-- Opening Marker --

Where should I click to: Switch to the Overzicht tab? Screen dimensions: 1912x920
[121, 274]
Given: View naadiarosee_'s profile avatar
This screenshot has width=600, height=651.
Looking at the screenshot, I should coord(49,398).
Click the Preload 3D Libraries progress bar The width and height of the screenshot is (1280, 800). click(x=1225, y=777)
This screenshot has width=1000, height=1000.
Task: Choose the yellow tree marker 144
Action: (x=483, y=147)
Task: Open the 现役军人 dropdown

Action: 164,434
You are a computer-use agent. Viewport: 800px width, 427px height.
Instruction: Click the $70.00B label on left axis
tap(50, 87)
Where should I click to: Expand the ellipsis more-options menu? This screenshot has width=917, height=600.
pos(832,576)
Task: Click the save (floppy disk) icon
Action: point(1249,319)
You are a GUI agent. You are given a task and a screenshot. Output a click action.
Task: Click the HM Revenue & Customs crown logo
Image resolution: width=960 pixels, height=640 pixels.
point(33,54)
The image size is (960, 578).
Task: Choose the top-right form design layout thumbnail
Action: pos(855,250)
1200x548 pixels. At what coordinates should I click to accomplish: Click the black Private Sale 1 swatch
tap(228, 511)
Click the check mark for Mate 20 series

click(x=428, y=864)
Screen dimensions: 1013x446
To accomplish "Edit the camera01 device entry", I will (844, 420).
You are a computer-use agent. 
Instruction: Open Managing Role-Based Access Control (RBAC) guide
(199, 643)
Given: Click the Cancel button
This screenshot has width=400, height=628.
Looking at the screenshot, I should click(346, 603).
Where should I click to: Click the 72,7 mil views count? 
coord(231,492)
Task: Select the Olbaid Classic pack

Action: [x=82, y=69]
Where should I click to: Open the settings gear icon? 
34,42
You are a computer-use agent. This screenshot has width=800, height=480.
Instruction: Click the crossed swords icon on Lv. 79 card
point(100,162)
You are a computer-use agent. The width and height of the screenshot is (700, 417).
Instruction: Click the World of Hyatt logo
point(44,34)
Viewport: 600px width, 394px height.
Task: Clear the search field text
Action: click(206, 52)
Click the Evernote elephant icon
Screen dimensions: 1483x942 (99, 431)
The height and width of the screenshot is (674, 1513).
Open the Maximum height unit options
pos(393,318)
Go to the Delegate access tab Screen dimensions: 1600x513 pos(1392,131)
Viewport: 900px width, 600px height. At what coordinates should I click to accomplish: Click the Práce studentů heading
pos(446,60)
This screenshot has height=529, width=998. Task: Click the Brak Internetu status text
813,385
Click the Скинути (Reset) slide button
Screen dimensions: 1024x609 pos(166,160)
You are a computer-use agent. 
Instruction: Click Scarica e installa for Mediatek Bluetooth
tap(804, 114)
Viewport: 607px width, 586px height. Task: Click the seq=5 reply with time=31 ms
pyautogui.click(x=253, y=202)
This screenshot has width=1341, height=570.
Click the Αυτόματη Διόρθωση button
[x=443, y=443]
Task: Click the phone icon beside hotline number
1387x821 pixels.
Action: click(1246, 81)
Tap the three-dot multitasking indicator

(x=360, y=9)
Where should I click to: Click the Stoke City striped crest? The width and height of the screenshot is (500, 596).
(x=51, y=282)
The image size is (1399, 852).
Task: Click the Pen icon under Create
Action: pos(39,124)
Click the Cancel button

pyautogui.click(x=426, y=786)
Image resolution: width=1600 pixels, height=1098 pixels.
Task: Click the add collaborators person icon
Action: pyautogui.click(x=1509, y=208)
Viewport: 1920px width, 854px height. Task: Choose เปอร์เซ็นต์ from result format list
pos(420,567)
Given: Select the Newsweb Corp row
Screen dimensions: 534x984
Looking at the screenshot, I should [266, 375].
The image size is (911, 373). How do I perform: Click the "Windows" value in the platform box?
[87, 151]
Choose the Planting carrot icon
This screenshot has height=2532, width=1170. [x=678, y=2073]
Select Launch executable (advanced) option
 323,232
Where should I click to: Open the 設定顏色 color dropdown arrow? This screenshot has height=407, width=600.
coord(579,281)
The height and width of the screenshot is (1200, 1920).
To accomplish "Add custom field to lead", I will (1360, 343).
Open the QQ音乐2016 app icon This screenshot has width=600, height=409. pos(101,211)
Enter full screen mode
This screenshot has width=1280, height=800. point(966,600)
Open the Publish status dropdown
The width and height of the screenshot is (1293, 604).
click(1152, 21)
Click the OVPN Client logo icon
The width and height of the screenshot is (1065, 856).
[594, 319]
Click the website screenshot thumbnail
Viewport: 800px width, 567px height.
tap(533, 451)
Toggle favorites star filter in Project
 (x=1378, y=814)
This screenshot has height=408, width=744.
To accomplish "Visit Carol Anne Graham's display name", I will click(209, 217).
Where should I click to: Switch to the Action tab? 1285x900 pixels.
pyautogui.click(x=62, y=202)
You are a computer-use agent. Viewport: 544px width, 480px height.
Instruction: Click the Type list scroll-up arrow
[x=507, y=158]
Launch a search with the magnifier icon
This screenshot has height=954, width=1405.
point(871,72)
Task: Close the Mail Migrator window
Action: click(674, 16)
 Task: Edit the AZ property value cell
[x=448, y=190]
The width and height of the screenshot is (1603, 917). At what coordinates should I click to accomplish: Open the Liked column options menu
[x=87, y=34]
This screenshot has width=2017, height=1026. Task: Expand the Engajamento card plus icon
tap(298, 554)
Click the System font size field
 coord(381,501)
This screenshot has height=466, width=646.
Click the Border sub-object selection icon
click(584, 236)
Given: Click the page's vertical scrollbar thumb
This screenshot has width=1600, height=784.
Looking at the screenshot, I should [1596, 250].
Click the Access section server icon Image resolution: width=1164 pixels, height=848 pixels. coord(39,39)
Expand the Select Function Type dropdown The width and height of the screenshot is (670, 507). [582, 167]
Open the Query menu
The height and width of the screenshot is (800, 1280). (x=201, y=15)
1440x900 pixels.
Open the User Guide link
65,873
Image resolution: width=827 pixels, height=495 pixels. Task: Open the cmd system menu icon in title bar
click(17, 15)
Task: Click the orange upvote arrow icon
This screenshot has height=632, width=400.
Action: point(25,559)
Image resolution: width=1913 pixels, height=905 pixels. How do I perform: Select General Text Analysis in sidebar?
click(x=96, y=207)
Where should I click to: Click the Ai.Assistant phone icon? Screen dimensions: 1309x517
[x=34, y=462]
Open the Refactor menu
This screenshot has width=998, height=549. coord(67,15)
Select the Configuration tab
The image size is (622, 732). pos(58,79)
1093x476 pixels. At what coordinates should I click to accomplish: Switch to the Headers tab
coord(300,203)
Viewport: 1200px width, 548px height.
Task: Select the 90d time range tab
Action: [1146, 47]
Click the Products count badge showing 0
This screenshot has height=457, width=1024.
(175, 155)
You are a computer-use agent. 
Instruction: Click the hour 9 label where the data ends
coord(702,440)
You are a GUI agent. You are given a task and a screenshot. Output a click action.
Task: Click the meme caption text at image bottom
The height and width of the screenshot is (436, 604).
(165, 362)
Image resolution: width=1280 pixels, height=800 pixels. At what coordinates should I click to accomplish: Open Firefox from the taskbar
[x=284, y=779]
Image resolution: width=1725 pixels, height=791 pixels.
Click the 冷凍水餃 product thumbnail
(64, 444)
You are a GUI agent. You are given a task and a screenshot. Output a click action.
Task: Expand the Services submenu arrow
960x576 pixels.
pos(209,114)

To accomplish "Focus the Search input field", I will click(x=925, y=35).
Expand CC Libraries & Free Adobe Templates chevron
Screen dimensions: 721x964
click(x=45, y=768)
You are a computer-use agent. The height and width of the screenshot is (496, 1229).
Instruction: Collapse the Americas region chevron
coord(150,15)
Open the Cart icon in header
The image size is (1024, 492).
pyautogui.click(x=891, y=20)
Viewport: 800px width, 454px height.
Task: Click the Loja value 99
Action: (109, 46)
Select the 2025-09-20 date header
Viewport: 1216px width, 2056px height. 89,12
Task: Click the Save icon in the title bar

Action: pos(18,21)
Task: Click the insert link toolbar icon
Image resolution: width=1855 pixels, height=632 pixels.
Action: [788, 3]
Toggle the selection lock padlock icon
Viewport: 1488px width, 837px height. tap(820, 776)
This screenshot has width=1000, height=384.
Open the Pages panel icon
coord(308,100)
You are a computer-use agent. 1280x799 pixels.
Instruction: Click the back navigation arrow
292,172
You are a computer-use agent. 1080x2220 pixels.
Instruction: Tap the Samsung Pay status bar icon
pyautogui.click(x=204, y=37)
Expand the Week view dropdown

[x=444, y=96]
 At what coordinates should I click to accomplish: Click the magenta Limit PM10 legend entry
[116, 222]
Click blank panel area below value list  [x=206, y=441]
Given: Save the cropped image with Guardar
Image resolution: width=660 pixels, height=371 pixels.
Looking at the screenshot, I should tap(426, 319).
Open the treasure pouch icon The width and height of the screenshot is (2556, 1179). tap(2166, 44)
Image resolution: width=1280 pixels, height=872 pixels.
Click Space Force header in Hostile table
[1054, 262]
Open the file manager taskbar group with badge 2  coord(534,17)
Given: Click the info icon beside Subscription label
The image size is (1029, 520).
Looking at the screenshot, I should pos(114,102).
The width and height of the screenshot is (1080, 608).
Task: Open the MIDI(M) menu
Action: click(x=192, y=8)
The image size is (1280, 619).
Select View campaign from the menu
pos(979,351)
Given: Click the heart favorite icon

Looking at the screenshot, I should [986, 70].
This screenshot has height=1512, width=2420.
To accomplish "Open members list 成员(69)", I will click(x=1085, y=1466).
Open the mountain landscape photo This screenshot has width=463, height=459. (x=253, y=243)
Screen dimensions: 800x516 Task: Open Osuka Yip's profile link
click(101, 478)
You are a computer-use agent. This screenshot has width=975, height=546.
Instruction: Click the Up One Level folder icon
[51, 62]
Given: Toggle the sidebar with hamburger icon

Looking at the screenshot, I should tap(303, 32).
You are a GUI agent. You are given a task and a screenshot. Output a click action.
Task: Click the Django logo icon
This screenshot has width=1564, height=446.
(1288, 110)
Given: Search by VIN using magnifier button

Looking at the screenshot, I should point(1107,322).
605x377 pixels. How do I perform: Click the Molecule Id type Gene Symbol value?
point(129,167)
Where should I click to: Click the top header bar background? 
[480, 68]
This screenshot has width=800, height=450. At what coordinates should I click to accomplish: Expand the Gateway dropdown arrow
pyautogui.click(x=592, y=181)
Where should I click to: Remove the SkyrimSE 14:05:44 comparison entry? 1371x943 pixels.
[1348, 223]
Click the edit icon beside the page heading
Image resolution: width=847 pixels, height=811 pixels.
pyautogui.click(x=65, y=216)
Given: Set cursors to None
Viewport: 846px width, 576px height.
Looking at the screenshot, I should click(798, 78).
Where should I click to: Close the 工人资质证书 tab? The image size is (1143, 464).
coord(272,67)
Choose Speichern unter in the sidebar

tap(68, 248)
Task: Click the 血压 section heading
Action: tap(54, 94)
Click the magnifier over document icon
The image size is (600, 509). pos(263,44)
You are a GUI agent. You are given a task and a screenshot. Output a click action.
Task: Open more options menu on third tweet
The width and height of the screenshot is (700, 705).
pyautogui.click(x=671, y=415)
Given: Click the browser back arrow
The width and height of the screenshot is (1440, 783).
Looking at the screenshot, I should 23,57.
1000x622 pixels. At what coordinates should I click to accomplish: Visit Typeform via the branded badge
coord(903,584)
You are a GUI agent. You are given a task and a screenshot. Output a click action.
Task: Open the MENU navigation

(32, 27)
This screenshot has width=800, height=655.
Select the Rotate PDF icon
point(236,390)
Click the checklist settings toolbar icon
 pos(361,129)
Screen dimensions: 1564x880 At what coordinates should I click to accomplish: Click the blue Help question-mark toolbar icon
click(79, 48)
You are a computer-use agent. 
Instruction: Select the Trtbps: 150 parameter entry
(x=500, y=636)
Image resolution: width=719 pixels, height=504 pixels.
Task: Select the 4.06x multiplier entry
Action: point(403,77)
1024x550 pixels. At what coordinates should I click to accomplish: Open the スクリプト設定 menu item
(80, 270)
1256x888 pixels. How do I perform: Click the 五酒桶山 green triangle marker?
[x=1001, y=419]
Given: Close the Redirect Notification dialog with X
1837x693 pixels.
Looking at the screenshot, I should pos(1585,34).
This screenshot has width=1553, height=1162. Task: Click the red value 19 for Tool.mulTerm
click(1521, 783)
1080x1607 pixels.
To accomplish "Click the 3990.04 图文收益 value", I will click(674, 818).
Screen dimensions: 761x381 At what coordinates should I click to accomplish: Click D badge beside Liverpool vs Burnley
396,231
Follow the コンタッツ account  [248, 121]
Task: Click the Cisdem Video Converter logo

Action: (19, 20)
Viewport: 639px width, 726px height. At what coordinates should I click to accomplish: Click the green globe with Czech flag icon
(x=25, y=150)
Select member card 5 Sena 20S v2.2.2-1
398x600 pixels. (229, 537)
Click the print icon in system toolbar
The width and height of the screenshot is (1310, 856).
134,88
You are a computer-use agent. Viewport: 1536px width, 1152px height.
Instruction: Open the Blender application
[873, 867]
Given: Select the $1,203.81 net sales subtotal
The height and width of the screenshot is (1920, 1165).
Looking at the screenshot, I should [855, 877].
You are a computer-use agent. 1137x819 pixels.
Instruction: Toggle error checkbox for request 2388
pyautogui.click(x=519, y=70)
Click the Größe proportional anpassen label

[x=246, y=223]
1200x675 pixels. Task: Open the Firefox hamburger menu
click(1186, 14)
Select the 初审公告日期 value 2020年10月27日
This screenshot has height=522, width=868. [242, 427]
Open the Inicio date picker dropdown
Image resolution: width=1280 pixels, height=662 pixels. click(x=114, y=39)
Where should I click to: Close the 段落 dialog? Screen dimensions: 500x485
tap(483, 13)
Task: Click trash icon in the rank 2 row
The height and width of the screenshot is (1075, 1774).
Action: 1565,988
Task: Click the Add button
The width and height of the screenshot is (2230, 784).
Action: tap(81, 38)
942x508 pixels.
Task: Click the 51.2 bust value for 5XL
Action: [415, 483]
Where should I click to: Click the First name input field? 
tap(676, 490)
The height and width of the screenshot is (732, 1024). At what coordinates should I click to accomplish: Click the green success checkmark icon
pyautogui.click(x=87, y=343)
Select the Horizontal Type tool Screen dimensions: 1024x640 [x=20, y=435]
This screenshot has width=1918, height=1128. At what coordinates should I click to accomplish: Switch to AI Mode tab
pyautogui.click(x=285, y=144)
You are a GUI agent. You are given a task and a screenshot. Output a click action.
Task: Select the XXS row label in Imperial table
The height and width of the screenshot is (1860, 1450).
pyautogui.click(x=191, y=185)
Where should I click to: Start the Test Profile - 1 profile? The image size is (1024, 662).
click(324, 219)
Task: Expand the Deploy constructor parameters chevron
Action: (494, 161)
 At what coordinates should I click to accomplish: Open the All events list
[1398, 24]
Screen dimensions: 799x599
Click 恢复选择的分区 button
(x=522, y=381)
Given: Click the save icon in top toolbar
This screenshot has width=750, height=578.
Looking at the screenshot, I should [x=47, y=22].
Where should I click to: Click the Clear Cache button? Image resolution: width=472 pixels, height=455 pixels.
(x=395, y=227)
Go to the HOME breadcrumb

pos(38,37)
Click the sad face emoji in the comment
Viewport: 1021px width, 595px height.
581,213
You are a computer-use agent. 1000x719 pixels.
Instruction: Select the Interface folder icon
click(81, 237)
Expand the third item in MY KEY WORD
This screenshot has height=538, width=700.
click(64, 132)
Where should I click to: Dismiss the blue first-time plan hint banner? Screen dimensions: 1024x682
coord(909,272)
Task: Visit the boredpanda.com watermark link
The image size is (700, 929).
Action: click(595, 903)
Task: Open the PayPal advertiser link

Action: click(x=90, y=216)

-- Closing Marker --

WORK REQUIRED: Would you copy, unchanged, the stretch of the records above that begins at the line containing "Click the Preload" and ends at the line containing "You are a computer-use agent. Viewport: 800px", and only that?

RESULT OF THE EXERCISE:
Click the Preload 3D Libraries progress bar The width and height of the screenshot is (1280, 800). click(x=1225, y=777)
This screenshot has width=1000, height=1000.
Task: Choose the yellow tree marker 144
Action: (x=483, y=147)
Task: Open the 现役军人 dropdown

Action: 164,434
You are a computer-use agent. Viewport: 800px width, 427px height.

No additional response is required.